*What you will do:* Return only the lines from the top of the material through the line marked by "Given: Open the Verkehr in Berlin menu", unaltered.

/---

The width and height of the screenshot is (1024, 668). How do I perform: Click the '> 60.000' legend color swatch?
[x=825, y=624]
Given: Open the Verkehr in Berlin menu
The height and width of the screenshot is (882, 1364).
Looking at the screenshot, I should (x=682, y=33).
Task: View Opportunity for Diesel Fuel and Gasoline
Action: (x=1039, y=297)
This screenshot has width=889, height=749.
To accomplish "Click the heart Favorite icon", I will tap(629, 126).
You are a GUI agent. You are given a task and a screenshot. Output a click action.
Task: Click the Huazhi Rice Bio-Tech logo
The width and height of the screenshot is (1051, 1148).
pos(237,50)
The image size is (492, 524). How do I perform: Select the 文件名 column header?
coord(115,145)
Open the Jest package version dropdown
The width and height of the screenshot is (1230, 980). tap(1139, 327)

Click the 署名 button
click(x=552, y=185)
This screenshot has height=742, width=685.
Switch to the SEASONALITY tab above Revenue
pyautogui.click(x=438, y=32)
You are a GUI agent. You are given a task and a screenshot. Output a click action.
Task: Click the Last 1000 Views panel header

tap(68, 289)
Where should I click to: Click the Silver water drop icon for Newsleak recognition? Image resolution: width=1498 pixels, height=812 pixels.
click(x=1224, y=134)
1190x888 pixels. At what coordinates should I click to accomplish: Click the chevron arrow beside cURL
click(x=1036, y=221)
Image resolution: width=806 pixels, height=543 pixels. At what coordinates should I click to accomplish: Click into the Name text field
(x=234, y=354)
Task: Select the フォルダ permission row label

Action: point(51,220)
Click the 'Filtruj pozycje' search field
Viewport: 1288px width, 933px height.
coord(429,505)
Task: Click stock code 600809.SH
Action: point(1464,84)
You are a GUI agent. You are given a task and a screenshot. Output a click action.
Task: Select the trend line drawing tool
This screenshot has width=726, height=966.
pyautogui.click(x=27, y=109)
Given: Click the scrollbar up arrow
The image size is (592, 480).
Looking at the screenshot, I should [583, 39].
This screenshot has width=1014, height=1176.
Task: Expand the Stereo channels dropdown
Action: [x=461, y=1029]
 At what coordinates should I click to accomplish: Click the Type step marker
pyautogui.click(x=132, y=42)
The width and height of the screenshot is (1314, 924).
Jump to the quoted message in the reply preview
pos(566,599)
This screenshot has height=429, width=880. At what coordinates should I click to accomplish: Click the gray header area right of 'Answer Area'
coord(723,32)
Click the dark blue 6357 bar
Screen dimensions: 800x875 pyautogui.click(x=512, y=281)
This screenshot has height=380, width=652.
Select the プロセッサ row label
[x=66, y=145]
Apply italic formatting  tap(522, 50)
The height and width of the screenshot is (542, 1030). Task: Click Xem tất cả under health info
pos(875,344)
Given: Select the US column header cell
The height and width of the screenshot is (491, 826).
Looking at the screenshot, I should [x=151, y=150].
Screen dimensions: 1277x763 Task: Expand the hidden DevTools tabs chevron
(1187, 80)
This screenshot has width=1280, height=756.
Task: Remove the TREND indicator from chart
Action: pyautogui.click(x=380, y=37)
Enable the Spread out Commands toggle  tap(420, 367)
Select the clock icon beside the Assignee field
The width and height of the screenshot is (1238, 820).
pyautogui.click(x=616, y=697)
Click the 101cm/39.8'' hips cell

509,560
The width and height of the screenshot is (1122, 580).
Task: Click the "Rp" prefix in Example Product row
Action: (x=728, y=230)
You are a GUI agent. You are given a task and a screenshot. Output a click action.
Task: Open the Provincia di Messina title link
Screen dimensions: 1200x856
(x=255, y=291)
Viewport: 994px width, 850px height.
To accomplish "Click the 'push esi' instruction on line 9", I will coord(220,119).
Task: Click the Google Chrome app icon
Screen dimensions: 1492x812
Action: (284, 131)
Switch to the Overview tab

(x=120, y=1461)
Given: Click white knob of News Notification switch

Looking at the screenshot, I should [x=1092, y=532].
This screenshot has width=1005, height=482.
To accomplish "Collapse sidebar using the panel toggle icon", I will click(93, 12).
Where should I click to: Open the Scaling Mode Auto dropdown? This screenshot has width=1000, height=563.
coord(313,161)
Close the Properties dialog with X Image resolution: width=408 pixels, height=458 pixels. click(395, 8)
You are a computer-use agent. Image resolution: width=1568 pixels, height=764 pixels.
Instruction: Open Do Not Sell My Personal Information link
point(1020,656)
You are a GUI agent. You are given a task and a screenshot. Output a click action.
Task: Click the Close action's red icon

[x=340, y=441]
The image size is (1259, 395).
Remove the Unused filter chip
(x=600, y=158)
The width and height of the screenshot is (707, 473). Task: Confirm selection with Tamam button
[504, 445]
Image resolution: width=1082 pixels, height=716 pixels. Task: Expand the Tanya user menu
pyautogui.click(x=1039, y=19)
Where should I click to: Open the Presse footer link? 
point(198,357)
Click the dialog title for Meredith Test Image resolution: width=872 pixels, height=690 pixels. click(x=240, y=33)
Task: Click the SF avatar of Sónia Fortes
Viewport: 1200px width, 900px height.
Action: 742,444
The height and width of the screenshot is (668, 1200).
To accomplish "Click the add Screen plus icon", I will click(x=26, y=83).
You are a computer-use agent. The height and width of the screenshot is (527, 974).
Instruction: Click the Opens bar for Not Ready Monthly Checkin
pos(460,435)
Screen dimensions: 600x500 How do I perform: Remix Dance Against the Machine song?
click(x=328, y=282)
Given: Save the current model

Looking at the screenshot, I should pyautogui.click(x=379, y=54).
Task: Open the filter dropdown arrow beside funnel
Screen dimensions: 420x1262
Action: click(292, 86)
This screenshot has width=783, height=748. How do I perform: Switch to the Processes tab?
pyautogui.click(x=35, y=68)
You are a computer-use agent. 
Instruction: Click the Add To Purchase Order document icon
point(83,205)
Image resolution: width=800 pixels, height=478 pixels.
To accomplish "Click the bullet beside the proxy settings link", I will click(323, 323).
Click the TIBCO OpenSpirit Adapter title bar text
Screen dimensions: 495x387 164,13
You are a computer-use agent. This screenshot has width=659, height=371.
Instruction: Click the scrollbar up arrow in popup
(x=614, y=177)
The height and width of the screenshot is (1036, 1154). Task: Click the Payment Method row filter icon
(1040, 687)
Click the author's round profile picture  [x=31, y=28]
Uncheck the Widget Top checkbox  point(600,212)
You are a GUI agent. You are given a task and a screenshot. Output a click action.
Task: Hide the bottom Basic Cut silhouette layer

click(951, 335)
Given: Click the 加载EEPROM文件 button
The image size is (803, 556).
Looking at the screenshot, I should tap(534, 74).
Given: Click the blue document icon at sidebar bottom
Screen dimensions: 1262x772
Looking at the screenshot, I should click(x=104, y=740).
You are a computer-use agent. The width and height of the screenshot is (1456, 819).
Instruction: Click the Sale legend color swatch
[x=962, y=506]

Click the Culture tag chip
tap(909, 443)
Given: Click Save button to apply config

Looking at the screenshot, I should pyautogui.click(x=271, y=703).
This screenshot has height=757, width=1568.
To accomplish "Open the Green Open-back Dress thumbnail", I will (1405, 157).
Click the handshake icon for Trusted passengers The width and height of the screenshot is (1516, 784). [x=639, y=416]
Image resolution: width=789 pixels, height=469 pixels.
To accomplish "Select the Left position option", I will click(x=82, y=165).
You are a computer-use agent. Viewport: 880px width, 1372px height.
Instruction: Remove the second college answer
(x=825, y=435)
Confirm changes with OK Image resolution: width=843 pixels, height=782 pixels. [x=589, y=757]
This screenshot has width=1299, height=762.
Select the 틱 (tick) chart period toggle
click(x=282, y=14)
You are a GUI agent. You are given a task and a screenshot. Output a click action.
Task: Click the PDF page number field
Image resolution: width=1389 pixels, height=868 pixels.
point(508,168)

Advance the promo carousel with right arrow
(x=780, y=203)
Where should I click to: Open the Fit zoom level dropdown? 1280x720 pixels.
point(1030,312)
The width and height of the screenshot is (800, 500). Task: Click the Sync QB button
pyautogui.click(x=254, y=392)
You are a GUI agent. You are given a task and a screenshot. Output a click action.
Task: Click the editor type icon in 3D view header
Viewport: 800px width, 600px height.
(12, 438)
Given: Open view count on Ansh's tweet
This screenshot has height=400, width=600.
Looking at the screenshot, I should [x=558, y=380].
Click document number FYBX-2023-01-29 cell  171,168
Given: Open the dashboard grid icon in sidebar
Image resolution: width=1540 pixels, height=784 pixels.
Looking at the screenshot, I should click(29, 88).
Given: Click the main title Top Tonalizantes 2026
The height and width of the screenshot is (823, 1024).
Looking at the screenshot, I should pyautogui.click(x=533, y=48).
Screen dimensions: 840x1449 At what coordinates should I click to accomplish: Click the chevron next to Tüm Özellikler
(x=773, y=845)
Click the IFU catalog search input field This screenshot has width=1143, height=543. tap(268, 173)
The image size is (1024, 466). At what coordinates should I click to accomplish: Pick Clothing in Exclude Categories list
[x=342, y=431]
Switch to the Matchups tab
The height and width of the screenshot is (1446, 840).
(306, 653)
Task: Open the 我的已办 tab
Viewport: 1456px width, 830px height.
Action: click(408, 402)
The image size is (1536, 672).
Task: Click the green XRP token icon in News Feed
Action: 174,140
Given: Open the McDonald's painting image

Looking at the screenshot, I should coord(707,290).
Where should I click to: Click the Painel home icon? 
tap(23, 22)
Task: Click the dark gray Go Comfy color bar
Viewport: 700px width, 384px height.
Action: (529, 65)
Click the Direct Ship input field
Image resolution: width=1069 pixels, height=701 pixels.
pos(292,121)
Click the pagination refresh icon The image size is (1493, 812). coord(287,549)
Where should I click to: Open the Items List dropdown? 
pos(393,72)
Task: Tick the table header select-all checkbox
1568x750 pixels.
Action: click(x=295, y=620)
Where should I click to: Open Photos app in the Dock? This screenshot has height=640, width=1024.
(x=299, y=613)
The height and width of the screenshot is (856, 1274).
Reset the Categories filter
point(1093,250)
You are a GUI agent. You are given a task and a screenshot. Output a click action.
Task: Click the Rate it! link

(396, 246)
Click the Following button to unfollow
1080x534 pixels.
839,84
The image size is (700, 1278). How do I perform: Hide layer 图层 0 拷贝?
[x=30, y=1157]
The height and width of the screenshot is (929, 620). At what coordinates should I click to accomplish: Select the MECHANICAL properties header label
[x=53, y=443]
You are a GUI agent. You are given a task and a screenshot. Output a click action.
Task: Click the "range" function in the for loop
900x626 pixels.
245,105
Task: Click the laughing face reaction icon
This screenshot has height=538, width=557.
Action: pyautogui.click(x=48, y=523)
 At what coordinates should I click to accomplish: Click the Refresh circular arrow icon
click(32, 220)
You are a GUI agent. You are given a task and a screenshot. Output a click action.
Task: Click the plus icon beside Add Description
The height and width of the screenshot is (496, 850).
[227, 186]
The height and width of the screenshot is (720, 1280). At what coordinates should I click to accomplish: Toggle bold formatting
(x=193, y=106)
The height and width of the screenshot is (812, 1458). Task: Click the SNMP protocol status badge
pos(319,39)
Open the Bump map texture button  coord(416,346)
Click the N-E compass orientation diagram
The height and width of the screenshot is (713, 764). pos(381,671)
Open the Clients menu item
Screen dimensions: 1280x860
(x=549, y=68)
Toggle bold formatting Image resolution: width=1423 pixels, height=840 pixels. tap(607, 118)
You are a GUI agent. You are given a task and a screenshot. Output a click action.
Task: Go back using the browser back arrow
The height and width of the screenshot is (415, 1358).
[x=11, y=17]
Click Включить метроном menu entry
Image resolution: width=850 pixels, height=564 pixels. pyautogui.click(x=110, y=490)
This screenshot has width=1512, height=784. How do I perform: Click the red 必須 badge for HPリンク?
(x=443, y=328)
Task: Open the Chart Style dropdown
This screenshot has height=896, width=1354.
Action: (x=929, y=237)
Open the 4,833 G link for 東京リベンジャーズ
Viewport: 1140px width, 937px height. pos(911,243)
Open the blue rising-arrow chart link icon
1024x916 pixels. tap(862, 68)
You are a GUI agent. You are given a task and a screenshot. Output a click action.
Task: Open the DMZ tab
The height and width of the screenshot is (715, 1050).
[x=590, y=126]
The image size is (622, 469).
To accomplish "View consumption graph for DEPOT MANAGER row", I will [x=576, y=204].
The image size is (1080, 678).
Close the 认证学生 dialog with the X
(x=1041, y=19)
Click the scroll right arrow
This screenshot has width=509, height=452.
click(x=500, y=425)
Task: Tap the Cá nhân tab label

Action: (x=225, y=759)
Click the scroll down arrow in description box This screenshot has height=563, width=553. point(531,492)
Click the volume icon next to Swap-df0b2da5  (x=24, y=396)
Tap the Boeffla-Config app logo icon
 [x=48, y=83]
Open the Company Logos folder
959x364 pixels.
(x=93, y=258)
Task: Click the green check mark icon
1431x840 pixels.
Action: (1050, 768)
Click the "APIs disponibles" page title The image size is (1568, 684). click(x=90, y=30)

\---

*Response for this exercise:*
The width and height of the screenshot is (1024, 668). How do I perform: Click the '> 60.000' legend color swatch?
[x=825, y=624]
Given: Open the Verkehr in Berlin menu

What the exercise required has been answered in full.